My girlfriend and I hadn’t spoken much all week, which was very unusual for us. Earlier in the week, I began distancing myself in an effort of self-protection in case we did break up. But by Thursday, I decided that I needed my girlfriend and that I wanted more than anything to stay together. I missed her so terribly after just 3 days of reduced communication. I felt lonely and overburdened and exhausted. I was ready for things to return to normal.
My girlfriend told me that we would work things out. So it did not even occur to me that SHE would break up with ME. As soon as I decided that I wanted our relationship to continue, I thought everything would be alright. We chose a day (Friday) to discuss our problems, because I like to procrastinate serious conversations, and I didn’t want to risk becoming seriously upset in the middle of the work week. I was looking forward to getting this conversation over with, and continuing our relationship as usual.
I typed out the points I wanted to make. These included aspects of the relationship I wanted to see changed. I had my sheet of paper, and was ready for our conversation. My girlfriend picked me up from work Friday, and after I put my work things away, we began our discussion. I suggested that I go first, because I had my points prepared. My girlfriend allowed this. I still don’t understand why. I ran through my five points quickly; her response was to nod and say “that all makes sense”. I told her to make her points. She said she only had one. Maybe I should have knows at that point, but I still had no idea.
She said “I’ve been thinking a lot, and I think I just need to be alone right now.”
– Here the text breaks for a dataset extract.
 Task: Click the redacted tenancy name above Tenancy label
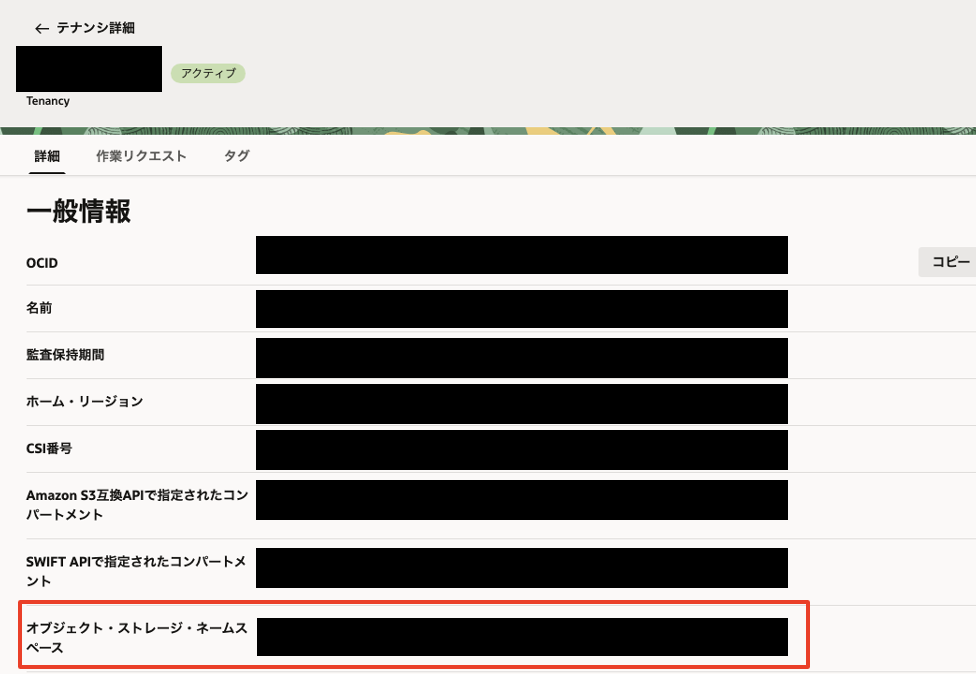(87, 68)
I felt like the wind had been knocked out of me. But I still didn’t believe it. I asked “To what extent? Like, you want to spend less time together, or you don’t want to be in a relationship?”
“Like, I don’t want to be in a relationship.”
I started hyperventilating. Tears began pouring down my cheeks. I felt incredibly angry. Where had this come from? I still managed to maintain a sliver of denial.
“So, just to clarify, you’re breaking up with me?”
“Alright, well you can take your things and get out.”
She walked around the room collecting her belongings, while my sobbing grew louder and my hyperventilating made it difficult to breathe. She asked if I needed anything. I gestured a no, while rummaging desperately for my Ativan. I wanted her out.
When she finally left, I cried louder still, while I called my best friend. The Ativan blurs my memory at this point, but eventually found myself on the phone with a crisis line. I talked to some guy for a little while. At one point, I told him I liked watching documentaries, and he said he once watched a documentary about Mushrooms that he enjoyed. I told him that sounded incredibly boring. He offered to send one of their crisis teams to make sure I was okay. I didn’t have any other plans, so I agreed.
The Crisis Team showed up sometime later. There was a woman who presumably had some sort of mental health qualifications, and a male police officer, who had a firearm for some reason. I live in Canada, so seeing a gun is an infrequent and frightening event for me. And I have always been afraid of police officers. I still don’t understand why the officer would need a firearm to stop people from committing suicide. If anything, a gun would only help with that aim. But I digress.
The team eventually told me that they didn’t think it was safe for me to spend the night alone (my roommate was visiting her parents in Sudbury), so they gave me the option of spending the night with a friend or family member, or going to a crisis centre or hospital. It was my understanding that if I refrained from self-harming or taking any pills before the crisis team arrived, then they couldn’t force me to go anywhere. Oops. I was not about to tell me family I was a suicide risk, and I’m currently running a little low in the friends department. My roommate’s boyfriend ended up agreeing to spend the night. It definitely did not make me feel pathetic in the slightest that he’s the only person I could think of contacting.
Eventually, Kyle showed up, and the gun-toting crisis team left. I ate my last weed cupcake, took some melatonin, and passed out.
Saturday was its own adventure, as has been the 3 hours I’ve been awake so far today. But that’s all I feel like writing on this topic currently. I know that this is “just a breakup”, but honestly, I am in unbearable pain and my will to live is currently inconsistent. I can see a future where I feel better, and I know to get to a hospital if I’m in acute danger, but this is so incredibly shitty.
I hope everyone out there is doing okay. If not, we can be miserable together.